All entries must be transcribed without a single difference.

_DATA SHOWN_.
++++++++++++++++++++

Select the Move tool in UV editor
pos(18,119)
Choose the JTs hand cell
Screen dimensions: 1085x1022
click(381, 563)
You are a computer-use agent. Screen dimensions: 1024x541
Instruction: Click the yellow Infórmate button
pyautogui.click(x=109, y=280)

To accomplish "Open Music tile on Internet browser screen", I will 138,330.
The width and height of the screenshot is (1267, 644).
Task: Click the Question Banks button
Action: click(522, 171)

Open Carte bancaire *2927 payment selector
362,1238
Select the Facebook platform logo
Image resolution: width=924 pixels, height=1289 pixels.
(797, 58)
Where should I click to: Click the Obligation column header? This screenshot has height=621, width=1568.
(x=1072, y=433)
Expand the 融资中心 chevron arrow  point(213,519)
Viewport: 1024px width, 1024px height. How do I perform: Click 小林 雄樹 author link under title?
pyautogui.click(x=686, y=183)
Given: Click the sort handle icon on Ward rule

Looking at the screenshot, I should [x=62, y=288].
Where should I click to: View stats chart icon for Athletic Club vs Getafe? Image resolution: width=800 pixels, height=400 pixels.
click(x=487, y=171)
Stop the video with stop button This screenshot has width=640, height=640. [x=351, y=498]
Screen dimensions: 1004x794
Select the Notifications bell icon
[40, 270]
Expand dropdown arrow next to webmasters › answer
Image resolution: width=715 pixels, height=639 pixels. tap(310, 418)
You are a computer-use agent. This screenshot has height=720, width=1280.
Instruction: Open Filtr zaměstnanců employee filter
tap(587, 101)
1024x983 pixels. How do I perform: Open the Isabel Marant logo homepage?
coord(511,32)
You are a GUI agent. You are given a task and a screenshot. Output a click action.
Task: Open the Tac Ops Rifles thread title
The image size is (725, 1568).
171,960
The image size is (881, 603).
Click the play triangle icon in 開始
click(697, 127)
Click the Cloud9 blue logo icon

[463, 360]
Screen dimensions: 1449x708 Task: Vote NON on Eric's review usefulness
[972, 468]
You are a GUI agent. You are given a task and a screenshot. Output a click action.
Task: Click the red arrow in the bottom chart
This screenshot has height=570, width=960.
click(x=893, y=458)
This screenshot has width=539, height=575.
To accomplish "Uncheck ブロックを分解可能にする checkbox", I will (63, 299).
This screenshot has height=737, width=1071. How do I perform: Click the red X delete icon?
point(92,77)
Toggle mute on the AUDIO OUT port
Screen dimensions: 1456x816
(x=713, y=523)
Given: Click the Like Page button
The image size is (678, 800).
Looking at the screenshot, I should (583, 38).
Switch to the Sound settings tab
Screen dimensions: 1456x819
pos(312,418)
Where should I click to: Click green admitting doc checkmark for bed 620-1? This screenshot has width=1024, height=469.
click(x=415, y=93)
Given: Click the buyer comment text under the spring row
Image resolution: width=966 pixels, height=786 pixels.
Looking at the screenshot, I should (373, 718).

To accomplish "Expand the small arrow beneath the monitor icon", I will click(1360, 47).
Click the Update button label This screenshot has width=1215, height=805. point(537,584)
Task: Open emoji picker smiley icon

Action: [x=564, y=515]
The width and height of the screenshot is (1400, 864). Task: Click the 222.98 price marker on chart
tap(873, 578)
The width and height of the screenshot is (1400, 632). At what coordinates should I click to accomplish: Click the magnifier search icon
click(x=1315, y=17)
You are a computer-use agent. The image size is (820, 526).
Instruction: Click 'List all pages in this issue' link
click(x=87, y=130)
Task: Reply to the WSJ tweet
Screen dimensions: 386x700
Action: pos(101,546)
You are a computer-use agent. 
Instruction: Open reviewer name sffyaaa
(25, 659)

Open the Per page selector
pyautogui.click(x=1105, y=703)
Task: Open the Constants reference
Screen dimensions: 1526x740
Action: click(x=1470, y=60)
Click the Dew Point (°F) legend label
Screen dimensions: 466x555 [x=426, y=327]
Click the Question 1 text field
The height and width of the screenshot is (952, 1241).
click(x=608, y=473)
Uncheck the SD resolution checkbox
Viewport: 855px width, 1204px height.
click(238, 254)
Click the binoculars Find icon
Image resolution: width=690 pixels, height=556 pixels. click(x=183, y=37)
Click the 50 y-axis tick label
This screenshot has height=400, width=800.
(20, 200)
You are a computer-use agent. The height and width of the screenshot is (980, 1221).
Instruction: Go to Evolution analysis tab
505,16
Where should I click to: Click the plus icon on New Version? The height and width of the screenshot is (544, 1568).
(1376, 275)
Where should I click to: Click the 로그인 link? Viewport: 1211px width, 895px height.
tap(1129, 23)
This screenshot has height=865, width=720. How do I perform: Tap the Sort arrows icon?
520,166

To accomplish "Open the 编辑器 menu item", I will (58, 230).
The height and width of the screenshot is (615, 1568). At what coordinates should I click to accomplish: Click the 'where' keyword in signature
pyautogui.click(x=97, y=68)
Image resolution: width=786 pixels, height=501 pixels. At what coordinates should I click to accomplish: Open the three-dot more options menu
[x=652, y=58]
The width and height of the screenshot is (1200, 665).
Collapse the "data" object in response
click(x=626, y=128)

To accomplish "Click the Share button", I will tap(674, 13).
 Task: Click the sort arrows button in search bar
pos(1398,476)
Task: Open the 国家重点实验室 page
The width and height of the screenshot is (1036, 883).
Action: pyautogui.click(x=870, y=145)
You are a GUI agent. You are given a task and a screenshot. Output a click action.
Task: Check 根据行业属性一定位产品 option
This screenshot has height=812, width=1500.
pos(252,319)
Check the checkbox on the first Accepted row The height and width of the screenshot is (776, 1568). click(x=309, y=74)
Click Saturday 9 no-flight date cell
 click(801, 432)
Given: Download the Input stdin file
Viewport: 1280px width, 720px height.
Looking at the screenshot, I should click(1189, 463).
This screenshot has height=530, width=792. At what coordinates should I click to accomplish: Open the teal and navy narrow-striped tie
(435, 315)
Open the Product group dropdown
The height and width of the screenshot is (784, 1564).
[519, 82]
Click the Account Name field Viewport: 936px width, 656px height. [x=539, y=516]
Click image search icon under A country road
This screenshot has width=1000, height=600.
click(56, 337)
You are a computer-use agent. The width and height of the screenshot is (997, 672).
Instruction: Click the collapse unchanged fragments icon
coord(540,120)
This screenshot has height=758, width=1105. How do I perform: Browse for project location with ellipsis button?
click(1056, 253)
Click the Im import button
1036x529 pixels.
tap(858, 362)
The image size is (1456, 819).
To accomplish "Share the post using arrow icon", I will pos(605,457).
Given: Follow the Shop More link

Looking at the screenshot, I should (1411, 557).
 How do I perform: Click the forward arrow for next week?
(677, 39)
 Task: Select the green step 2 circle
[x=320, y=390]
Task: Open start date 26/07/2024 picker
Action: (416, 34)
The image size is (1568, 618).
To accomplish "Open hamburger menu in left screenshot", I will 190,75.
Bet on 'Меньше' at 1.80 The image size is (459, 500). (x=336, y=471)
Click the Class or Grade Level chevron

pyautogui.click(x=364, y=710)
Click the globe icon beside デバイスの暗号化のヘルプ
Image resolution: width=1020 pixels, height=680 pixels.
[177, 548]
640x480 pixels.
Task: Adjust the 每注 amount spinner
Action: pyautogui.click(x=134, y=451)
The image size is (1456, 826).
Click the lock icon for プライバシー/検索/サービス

++++++++++++++++++++

_EXERCISE RESULT_.
Select the Move tool in UV editor
pos(18,119)
Choose the JTs hand cell
Screen dimensions: 1085x1022
click(381, 563)
You are a computer-use agent. Screen dimensions: 1024x541
Instruction: Click the yellow Infórmate button
pyautogui.click(x=109, y=280)

To accomplish "Open Music tile on Internet browser screen", I will 138,330.
The width and height of the screenshot is (1267, 644).
Task: Click the Question Banks button
Action: click(522, 171)

Open Carte bancaire *2927 payment selector
362,1238
Select the Facebook platform logo
Image resolution: width=924 pixels, height=1289 pixels.
(797, 58)
Where should I click to: Click the Obligation column header? This screenshot has height=621, width=1568.
(x=1072, y=433)
Expand the 融资中心 chevron arrow  point(213,519)
Viewport: 1024px width, 1024px height. How do I perform: Click 小林 雄樹 author link under title?
pyautogui.click(x=686, y=183)
Given: Click the sort handle icon on Ward rule

Looking at the screenshot, I should [x=62, y=288].
Where should I click to: View stats chart icon for Athletic Club vs Getafe? Image resolution: width=800 pixels, height=400 pixels.
click(x=487, y=171)
Stop the video with stop button This screenshot has width=640, height=640. [x=351, y=498]
Screen dimensions: 1004x794
Select the Notifications bell icon
[40, 270]
Expand dropdown arrow next to webmasters › answer
Image resolution: width=715 pixels, height=639 pixels. tap(310, 418)
You are a computer-use agent. This screenshot has height=720, width=1280.
Instruction: Open Filtr zaměstnanců employee filter
tap(587, 101)
1024x983 pixels. How do I perform: Open the Isabel Marant logo homepage?
coord(511,32)
You are a GUI agent. You are given a task and a screenshot. Output a click action.
Task: Open the Tac Ops Rifles thread title
The image size is (725, 1568).
171,960
The image size is (881, 603).
Click the play triangle icon in 開始
click(697, 127)
Click the Cloud9 blue logo icon

[463, 360]
Screen dimensions: 1449x708 Task: Vote NON on Eric's review usefulness
[972, 468]
You are a GUI agent. You are given a task and a screenshot. Output a click action.
Task: Click the red arrow in the bottom chart
This screenshot has height=570, width=960.
click(x=893, y=458)
This screenshot has width=539, height=575.
To accomplish "Uncheck ブロックを分解可能にする checkbox", I will (63, 299).
This screenshot has height=737, width=1071. How do I perform: Click the red X delete icon?
point(92,77)
Toggle mute on the AUDIO OUT port
Screen dimensions: 1456x816
(x=713, y=523)
Given: Click the Like Page button
The image size is (678, 800).
Looking at the screenshot, I should (583, 38).
Switch to the Sound settings tab
Screen dimensions: 1456x819
pos(312,418)
Where should I click to: Click green admitting doc checkmark for bed 620-1? This screenshot has width=1024, height=469.
click(x=415, y=93)
Given: Click the buyer comment text under the spring row
Image resolution: width=966 pixels, height=786 pixels.
Looking at the screenshot, I should (373, 718).

To accomplish "Expand the small arrow beneath the monitor icon", I will click(1360, 47).
Click the Update button label This screenshot has width=1215, height=805. point(537,584)
Task: Open emoji picker smiley icon

Action: [x=564, y=515]
The width and height of the screenshot is (1400, 864). Task: Click the 222.98 price marker on chart
tap(873, 578)
The width and height of the screenshot is (1400, 632). At what coordinates should I click to accomplish: Click the magnifier search icon
click(x=1315, y=17)
You are a computer-use agent. The image size is (820, 526).
Instruction: Click 'List all pages in this issue' link
click(x=87, y=130)
Task: Reply to the WSJ tweet
Screen dimensions: 386x700
Action: pos(101,546)
You are a computer-use agent. 
Instruction: Open reviewer name sffyaaa
(25, 659)

Open the Per page selector
pyautogui.click(x=1105, y=703)
Task: Open the Constants reference
Screen dimensions: 1526x740
Action: click(x=1470, y=60)
Click the Dew Point (°F) legend label
Screen dimensions: 466x555 [x=426, y=327]
Click the Question 1 text field
The height and width of the screenshot is (952, 1241).
click(x=608, y=473)
Uncheck the SD resolution checkbox
Viewport: 855px width, 1204px height.
click(238, 254)
Click the binoculars Find icon
Image resolution: width=690 pixels, height=556 pixels. click(x=183, y=37)
Click the 50 y-axis tick label
This screenshot has height=400, width=800.
(20, 200)
You are a computer-use agent. The height and width of the screenshot is (980, 1221).
Instruction: Go to Evolution analysis tab
505,16
Where should I click to: Click the plus icon on New Version? The height and width of the screenshot is (544, 1568).
(1376, 275)
Where should I click to: Click the 로그인 link? Viewport: 1211px width, 895px height.
tap(1129, 23)
This screenshot has height=865, width=720. How do I perform: Tap the Sort arrows icon?
520,166

To accomplish "Open the 编辑器 menu item", I will (58, 230).
The height and width of the screenshot is (615, 1568). At what coordinates should I click to accomplish: Click the 'where' keyword in signature
pyautogui.click(x=97, y=68)
Image resolution: width=786 pixels, height=501 pixels. At what coordinates should I click to accomplish: Open the three-dot more options menu
[x=652, y=58]
The width and height of the screenshot is (1200, 665).
Collapse the "data" object in response
click(x=626, y=128)

To accomplish "Click the Share button", I will tap(674, 13).
 Task: Click the sort arrows button in search bar
pos(1398,476)
Task: Open the 国家重点实验室 page
The width and height of the screenshot is (1036, 883).
Action: pyautogui.click(x=870, y=145)
You are a GUI agent. You are given a task and a screenshot. Output a click action.
Task: Check 根据行业属性一定位产品 option
This screenshot has height=812, width=1500.
pos(252,319)
Check the checkbox on the first Accepted row The height and width of the screenshot is (776, 1568). click(x=309, y=74)
Click Saturday 9 no-flight date cell
 click(801, 432)
Given: Download the Input stdin file
Viewport: 1280px width, 720px height.
Looking at the screenshot, I should click(1189, 463).
This screenshot has height=530, width=792. At what coordinates should I click to accomplish: Open the teal and navy narrow-striped tie
(435, 315)
Open the Product group dropdown
The height and width of the screenshot is (784, 1564).
[519, 82]
Click the Account Name field Viewport: 936px width, 656px height. [x=539, y=516]
Click image search icon under A country road
This screenshot has width=1000, height=600.
click(56, 337)
You are a computer-use agent. The width and height of the screenshot is (997, 672).
Instruction: Click the collapse unchanged fragments icon
coord(540,120)
This screenshot has height=758, width=1105. How do I perform: Browse for project location with ellipsis button?
click(1056, 253)
Click the Im import button
1036x529 pixels.
tap(858, 362)
The image size is (1456, 819).
To accomplish "Share the post using arrow icon", I will pos(605,457).
Given: Follow the Shop More link

Looking at the screenshot, I should (1411, 557).
 How do I perform: Click the forward arrow for next week?
(677, 39)
 Task: Select the green step 2 circle
[x=320, y=390]
Task: Open start date 26/07/2024 picker
Action: (416, 34)
The image size is (1568, 618).
To accomplish "Open hamburger menu in left screenshot", I will 190,75.
Bet on 'Меньше' at 1.80 The image size is (459, 500). (x=336, y=471)
Click the Class or Grade Level chevron

pyautogui.click(x=364, y=710)
Click the globe icon beside デバイスの暗号化のヘルプ
Image resolution: width=1020 pixels, height=680 pixels.
[177, 548]
640x480 pixels.
Task: Adjust the 每注 amount spinner
Action: pyautogui.click(x=134, y=451)
The image size is (1456, 826).
Click the lock icon for プライバシー/検索/サービス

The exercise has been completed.